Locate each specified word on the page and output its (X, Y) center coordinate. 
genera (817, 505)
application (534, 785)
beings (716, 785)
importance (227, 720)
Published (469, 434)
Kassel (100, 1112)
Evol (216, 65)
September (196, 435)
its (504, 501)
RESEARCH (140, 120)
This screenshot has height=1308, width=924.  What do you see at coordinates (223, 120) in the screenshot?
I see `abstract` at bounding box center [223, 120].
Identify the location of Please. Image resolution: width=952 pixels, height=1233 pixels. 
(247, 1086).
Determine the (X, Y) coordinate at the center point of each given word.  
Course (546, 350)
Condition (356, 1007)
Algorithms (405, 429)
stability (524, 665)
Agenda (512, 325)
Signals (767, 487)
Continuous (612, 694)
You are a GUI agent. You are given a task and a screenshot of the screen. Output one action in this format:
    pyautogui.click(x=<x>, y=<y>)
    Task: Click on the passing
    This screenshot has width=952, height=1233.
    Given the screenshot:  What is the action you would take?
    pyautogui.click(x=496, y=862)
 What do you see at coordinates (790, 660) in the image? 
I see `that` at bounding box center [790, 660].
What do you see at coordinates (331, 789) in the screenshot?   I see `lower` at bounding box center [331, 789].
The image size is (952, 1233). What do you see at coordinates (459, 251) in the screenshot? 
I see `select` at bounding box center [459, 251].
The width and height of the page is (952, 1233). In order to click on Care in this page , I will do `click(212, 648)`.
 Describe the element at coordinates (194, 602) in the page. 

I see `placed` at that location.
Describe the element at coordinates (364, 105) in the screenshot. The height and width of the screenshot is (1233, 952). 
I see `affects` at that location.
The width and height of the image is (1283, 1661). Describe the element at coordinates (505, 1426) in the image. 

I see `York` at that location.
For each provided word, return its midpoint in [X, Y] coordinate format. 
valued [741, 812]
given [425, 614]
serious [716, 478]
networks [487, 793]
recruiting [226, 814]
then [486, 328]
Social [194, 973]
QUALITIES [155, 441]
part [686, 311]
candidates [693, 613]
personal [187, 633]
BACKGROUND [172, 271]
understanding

* * *

■ Given task:
Please count the lines of the material above that contain the string "word", matching its case exactly, and reply with only the number.

■ Exercise answer:
3